◆ **DIRECTIONS FOR THIS TASK**: The expected answer is every line from the material below that has the word "agent".

◆ **DATA SHOWN**:
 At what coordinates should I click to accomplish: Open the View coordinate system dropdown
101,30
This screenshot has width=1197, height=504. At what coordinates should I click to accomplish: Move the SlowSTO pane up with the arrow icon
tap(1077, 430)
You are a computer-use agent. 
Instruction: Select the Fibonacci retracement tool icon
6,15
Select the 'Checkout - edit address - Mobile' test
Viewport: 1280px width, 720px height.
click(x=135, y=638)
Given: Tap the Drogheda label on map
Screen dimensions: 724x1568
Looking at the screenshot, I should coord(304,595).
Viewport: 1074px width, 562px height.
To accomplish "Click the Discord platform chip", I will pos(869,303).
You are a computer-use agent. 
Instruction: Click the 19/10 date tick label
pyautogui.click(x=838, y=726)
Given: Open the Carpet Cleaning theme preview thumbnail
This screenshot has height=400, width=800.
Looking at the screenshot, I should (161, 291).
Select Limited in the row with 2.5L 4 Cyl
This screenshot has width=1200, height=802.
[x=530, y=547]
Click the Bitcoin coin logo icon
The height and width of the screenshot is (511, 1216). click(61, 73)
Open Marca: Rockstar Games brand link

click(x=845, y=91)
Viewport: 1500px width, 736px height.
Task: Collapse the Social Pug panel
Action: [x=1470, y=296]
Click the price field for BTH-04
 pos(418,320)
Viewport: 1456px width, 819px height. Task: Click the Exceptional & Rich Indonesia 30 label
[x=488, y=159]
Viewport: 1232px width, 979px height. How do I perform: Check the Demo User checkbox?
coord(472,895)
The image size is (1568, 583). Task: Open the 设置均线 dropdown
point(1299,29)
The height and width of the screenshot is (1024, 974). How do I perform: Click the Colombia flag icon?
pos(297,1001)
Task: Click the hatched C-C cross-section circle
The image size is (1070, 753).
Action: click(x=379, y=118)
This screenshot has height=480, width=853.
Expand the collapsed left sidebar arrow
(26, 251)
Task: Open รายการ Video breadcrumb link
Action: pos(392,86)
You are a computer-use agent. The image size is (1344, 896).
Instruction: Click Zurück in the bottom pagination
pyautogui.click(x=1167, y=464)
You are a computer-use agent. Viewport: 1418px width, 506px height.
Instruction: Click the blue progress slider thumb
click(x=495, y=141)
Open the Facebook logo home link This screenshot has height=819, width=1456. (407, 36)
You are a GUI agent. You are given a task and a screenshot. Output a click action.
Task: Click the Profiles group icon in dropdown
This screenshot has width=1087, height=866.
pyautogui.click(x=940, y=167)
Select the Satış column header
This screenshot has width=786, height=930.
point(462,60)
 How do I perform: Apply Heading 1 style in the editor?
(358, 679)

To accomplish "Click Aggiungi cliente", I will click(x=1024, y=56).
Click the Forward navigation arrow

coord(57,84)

◆ **RESULT OF THIS TASK**:
You are a computer-use agent. 
You are a computer-use agent. 
You are a computer-use agent. The image size is (1344, 896).
You are a computer-use agent. Viewport: 1418px width, 506px height.
You are a GUI agent. You are given a task and a screenshot. Output a click action.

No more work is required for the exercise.